Provided passage:
Wednesday, October 30, 2013

Coconut Curry with Beets, Beans & Kale


It was time to clean out the fridge today and that is exactly how this cocnut curry came to be. Curries are great because they pack a lot of flavor and creaminess without all the fat and calories. This is not always the case for curries you will find at restaurants, but you can make this one at home knowing it is full of healthy goodness.

Roasting the beets is simple but may be a bit time consuming. You can make them up front and store them in the fridge until you are ready to make the curry and then the recipe is a cinch. Go ahead and make extra to use on salads later in the week.

Coconut Curry with Beets, Beans & Kale


Ingredients
  • 3 cups roasted beets, cubed
  • 1 15-oz can garbanzo beans, drained and rinsed
  • 2 cups lactino kale, chopped
  • 2 cups coconut milk
  • 1 Tbsp curry spice blend
  • 1 tsp cinnamon

Preparation Instructions
How to roast beets:
  1. Pre-heat oven to 400 degrees F.
  2. Wash beets and wrap each individually in tinfoil.

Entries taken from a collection
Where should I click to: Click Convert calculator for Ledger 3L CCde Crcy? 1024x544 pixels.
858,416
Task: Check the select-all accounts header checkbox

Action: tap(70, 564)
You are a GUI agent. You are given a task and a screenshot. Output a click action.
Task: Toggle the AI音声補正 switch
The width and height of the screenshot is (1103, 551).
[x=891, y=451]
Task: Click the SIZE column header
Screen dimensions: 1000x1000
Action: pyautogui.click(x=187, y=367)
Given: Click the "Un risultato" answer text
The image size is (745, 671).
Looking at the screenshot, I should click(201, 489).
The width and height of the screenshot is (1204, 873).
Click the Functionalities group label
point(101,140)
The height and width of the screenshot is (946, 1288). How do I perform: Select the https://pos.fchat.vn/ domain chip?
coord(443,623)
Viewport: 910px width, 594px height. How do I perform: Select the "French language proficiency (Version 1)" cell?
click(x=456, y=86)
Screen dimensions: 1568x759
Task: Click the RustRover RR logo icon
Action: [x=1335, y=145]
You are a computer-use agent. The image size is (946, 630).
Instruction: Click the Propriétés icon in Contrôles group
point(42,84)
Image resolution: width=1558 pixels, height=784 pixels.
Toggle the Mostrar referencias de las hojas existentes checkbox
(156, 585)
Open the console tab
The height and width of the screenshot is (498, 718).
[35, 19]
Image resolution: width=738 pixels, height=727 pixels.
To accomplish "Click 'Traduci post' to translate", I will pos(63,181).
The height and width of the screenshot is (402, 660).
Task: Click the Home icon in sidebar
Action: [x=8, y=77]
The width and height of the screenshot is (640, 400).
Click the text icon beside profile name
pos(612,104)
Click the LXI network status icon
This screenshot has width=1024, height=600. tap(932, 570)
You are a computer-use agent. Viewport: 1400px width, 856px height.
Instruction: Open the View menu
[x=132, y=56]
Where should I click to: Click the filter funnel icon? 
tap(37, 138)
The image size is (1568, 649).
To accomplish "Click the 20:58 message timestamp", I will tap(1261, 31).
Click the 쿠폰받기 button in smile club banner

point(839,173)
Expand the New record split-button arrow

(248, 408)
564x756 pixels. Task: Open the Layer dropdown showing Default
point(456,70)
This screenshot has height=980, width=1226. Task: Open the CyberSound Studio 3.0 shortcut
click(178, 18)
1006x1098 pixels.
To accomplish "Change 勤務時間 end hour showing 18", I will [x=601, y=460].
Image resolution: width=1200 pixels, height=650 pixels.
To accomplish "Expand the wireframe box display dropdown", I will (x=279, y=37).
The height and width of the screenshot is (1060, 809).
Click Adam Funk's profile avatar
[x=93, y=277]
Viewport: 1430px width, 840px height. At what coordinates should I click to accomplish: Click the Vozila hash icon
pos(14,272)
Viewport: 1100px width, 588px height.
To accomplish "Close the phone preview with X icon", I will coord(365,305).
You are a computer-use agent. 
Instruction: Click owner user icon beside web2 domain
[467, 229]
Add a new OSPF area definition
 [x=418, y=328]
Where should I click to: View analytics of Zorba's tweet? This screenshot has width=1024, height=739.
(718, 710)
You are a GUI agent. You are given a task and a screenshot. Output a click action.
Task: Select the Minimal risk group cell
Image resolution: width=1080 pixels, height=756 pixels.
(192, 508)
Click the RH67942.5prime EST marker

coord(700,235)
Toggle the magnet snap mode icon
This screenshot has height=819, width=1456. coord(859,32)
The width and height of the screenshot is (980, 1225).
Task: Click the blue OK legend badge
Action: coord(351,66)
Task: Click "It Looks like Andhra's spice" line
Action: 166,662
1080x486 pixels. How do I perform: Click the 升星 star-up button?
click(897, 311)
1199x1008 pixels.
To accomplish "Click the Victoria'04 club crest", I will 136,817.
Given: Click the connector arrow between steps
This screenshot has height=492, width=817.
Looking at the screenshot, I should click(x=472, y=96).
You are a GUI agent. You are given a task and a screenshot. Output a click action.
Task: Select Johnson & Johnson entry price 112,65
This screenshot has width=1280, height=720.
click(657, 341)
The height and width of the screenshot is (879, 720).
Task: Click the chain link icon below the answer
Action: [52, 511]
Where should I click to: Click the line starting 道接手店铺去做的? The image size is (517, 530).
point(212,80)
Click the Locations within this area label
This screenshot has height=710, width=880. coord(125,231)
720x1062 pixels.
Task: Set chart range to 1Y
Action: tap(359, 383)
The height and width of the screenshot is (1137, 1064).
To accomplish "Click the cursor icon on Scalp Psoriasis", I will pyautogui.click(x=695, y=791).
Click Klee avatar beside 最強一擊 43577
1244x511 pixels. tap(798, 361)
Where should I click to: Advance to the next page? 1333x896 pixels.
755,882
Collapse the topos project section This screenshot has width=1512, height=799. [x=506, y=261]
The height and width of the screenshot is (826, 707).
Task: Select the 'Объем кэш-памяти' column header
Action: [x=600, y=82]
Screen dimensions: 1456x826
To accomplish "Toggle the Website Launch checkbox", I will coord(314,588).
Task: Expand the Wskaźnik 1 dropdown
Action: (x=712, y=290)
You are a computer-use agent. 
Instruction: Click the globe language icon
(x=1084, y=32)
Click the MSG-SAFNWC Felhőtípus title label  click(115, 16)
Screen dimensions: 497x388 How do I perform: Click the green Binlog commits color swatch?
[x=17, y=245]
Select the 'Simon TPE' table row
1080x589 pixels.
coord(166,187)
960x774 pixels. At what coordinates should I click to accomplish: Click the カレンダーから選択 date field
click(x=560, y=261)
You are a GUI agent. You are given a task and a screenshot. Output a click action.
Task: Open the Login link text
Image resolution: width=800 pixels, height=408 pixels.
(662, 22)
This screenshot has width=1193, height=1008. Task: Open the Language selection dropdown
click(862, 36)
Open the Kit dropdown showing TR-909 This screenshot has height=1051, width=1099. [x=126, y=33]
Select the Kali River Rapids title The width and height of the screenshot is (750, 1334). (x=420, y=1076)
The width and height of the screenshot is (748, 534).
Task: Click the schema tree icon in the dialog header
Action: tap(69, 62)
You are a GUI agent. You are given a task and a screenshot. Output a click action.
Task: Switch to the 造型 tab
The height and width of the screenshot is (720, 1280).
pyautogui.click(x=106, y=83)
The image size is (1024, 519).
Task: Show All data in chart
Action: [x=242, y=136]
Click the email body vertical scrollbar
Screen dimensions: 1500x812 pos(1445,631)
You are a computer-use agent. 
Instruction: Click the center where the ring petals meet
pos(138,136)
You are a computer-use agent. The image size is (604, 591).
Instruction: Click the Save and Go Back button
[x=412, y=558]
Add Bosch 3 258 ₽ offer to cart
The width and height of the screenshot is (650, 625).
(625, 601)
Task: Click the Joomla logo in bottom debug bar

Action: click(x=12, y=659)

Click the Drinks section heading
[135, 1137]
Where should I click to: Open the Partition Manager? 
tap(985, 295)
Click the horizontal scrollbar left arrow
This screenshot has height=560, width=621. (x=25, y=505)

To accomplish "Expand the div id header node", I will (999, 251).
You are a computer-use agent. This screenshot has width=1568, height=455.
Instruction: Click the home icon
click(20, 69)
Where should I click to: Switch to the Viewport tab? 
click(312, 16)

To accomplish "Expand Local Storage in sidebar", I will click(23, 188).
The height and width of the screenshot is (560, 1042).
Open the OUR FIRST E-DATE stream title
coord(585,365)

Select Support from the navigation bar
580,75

Work task 1: Transcribe the coconut curry recipe from "It was time" up to and including "of healthy goodness.".
Work task 2: List every ingredient given in the coconut curry recipe, with its quantity.

Task answer 1:
It was time to clean out the fridge today and that is exactly how this cocnut curry came to be. Curries are great because they pack a lot of flavor and creaminess without all the fat and calories. This is not always the case for curries you will find at restaurants, but you can make this one at home knowing it is full of healthy goodness.

Task answer 2:
- 3 cups roasted beets, cubed
- 1 15-oz can garbanzo beans, drained and rinsed
- 2 cups lactino kale, chopped
- 2 cups coconut milk
- 1 Tbsp curry spice blend
- 1 tsp cinnamon